1. A bone screw comprising:

a core constructed of a first material and including a bore; and

an outer portion proximate an outer surface of the core, the outer portion formed from a second material to include a thread portion, a head, and a tip, the head having a first aperture in communication with the bore and the tip having a second aperture in communication with the bore,

wherein the thread portion helically surrounds the core to define a plurality of helical windings such that the core is intermittently exposed axially between adjacent helical windings along the length of the thread portion.

2. The bone screw of claim 1, wherein the outer portion is monolithically formed from the second material.

3. The bone screw of claim 2, wherein the second material includes a solid material.

4. The bone screw of claim 1, wherein the first material includes a porous material.

5. The bone screw of claim 4, wherein the porous material includes a porous metallic material.

6. The bone screw of claim 5, wherein the second material includes a solid metallic material.

7. The bone screw of claim 1, wherein the first material includes a solid material.

8. The bone screw of claim 1, wherein the bore includes a driving feature.

9. The bone screw of claim 1, wherein the core includes a proximal end aligned with the head, and a distal end aligned with the tip.

10. The bone screw of claim 9, wherein the bore extends from the proximal end to the distal end.

11. The bone screw of claim 1, wherein the second material is different than the first material.

12. The bone screw of claim 1, further comprising a shell coaxially disposed between the core and the outer portion.

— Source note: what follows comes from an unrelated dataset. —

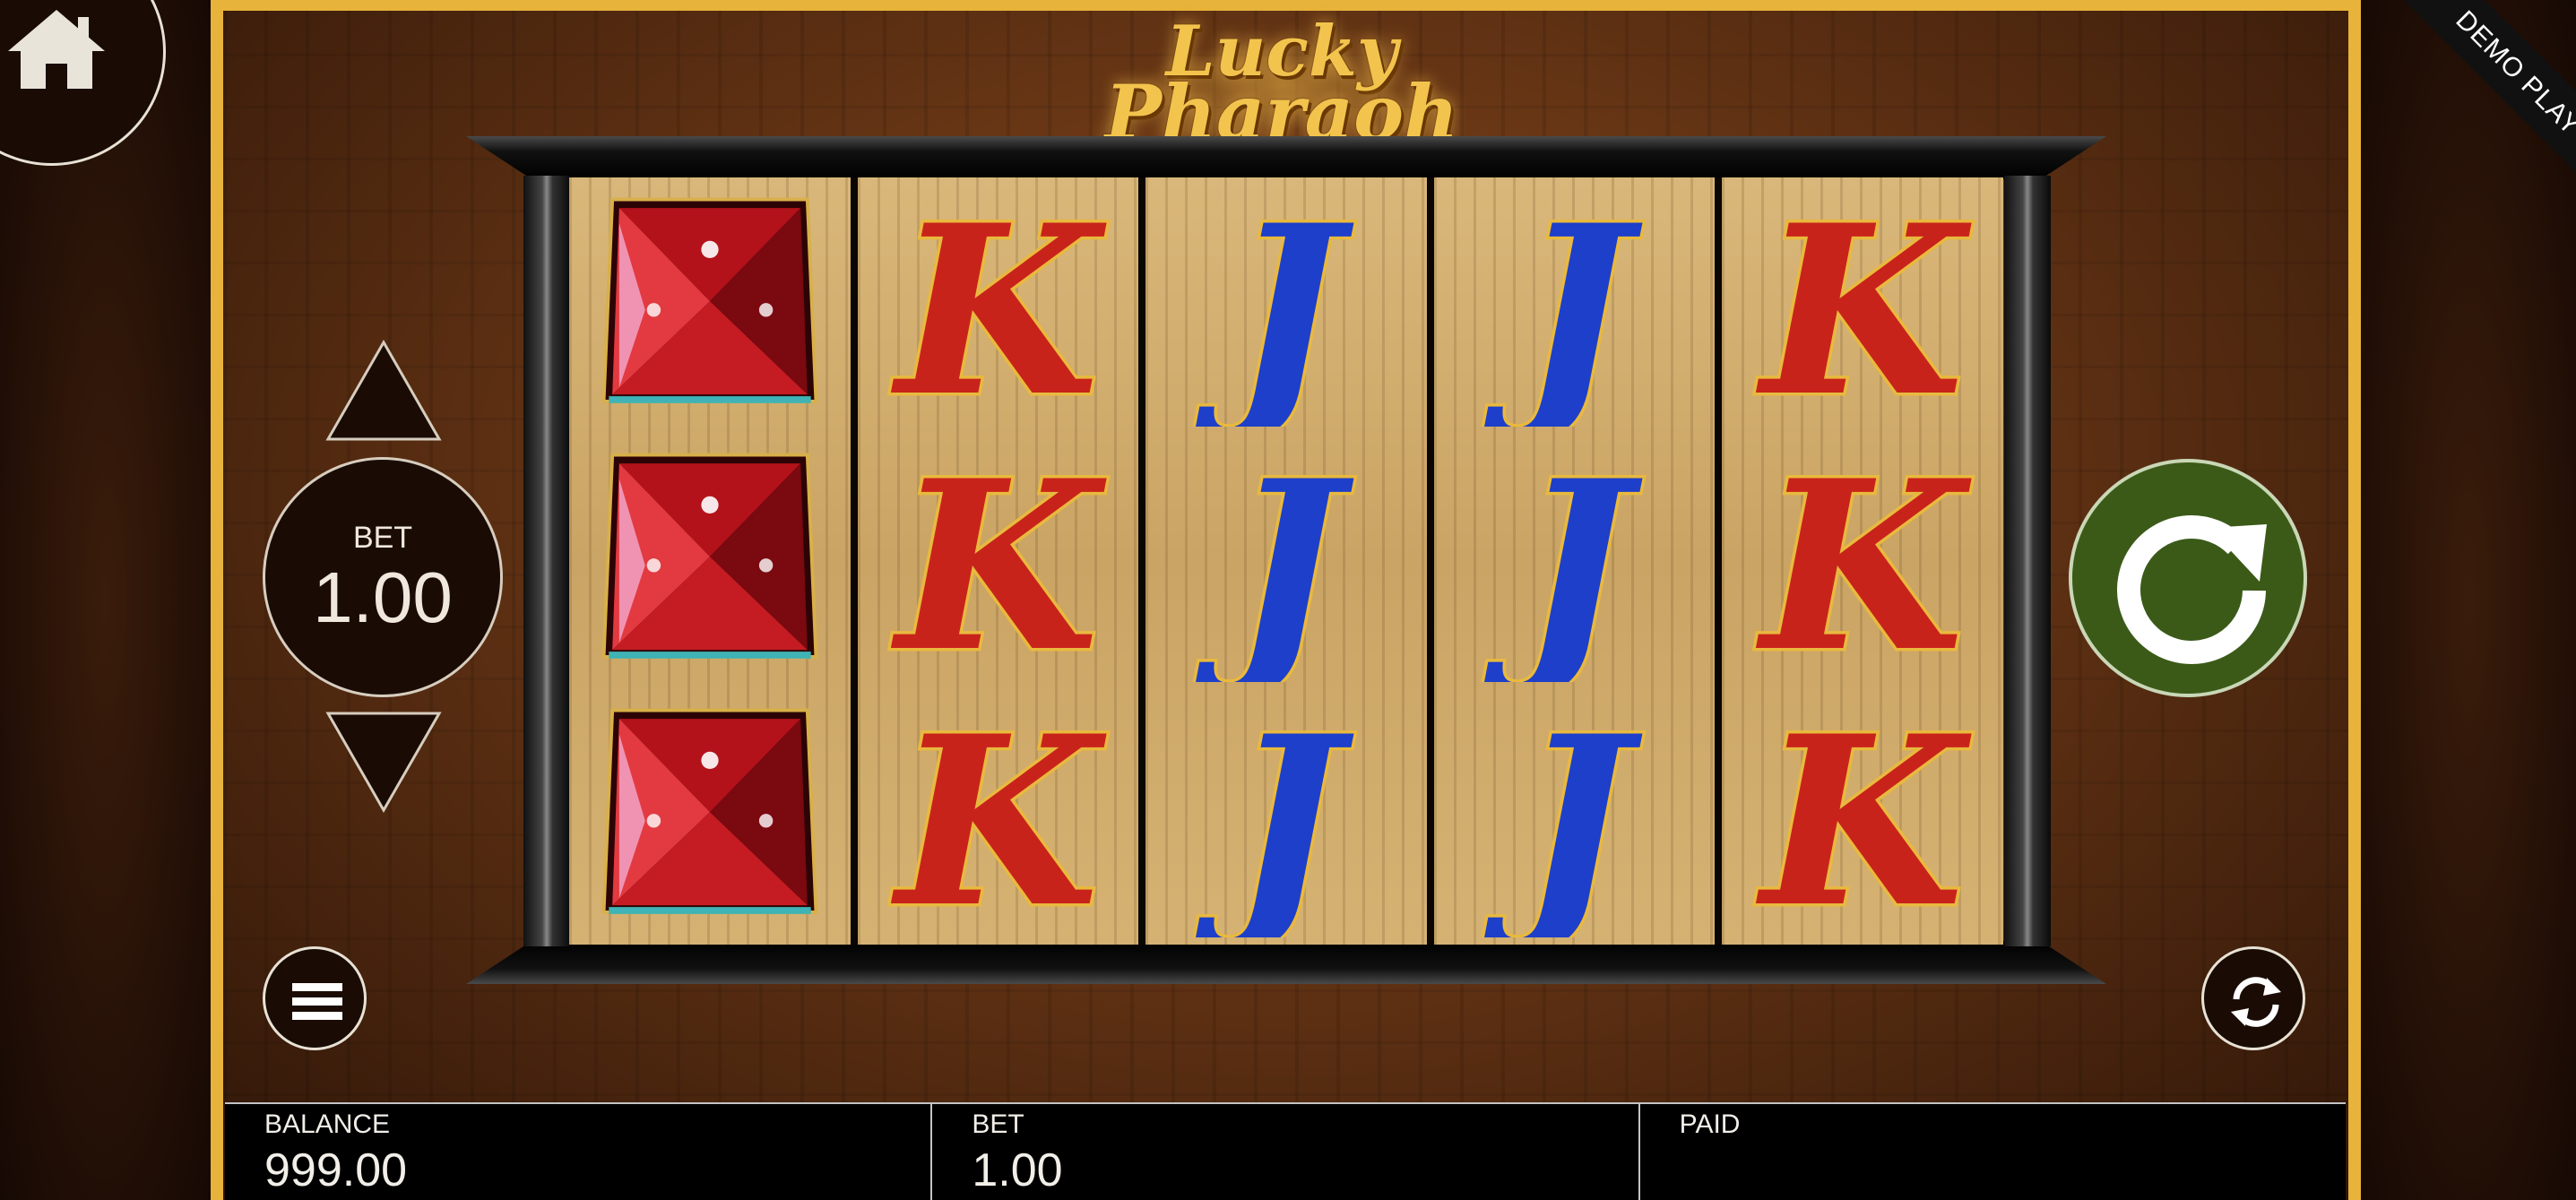 The height and width of the screenshot is (1200, 2576). I want to click on spin-button, so click(2188, 578).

13. The bone screw of claim 12, wherein the shell is constructed of a third material different than the first and second materials.

14. The bone screw of claim 13, wherein the second and third materials include a substantially porous material, and the first material includes a substantially solid material.

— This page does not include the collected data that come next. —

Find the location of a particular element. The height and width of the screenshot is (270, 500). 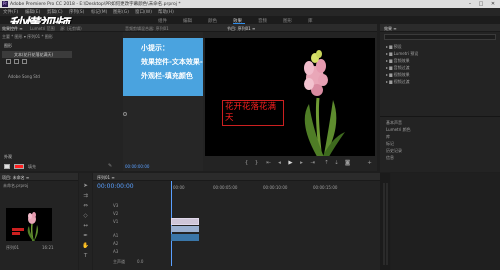

clip-duration: 16:21 is located at coordinates (48, 248).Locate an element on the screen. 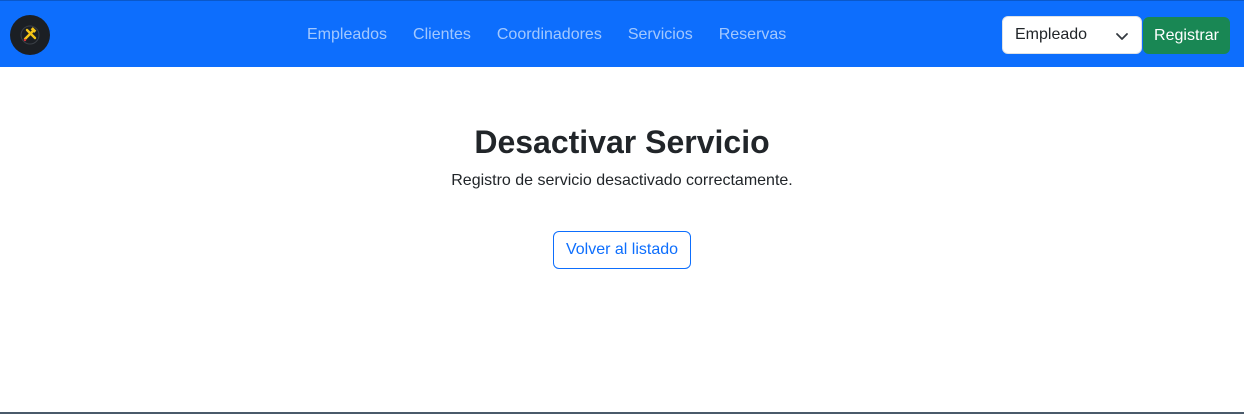 The image size is (1244, 414). role-select: Empleado is located at coordinates (1072, 35).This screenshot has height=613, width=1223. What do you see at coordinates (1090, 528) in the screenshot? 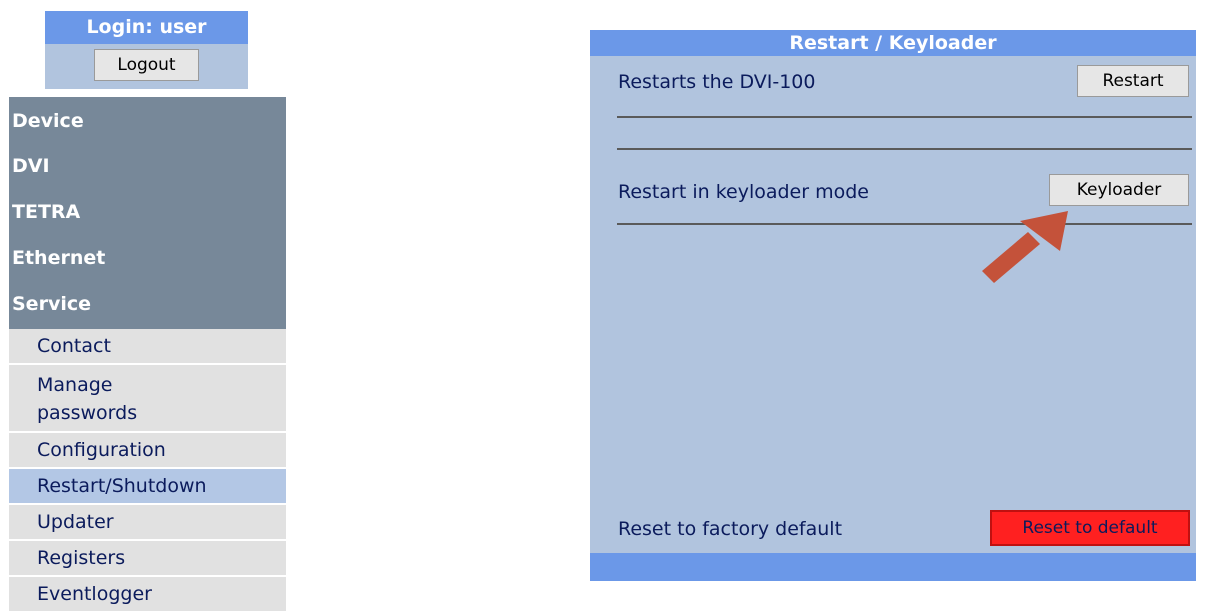
I see `reset-to-default-button: Reset to default` at bounding box center [1090, 528].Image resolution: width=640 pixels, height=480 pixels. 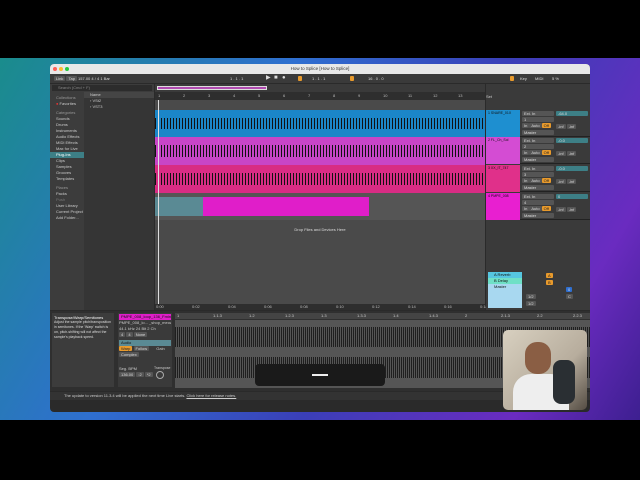 What do you see at coordinates (538, 174) in the screenshot?
I see `input-channel-select: 3` at bounding box center [538, 174].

15. A method of manufacturing a bone screw, the method comprising:

forming a porous shaft portion by a first manufacturing process;

forming a solid outer portion on the shaft portion by a second manufacturing process; and

removing a portion of the solid outer portion to form a head, a helical thread portion, and a tip.

16. The method of claim 15, wherein removing a portion of the solid outer portion includes machining a portion of the solid outer portion.

17. The method of claim 15, wherein at least one of the first and second manufacturing processes includes an additive manufacturing process.

18. The method of claim 17, wherein the additive manufacturing process includes one of an electron beam melting process and a laser sintering process.

19. The method of claim 15, further comprising:

forming a driving feature in the head portion;

forming an aperture in the tip; and

forming a bore in the shaft portion that is in communication with at least one of the driving feature and the aperture.

20. A method of manufacturing a bone screw, the method comprising:

forming a porous shaft portion by a first additive manufacturing process;

forming a solid outer portion by a second additive manufacturing process; and

coupling the outer portion to the shaft portion.

21. The method of claim 20, removing a portion of the outer portion to form a head, a helical thread portion, and a tip.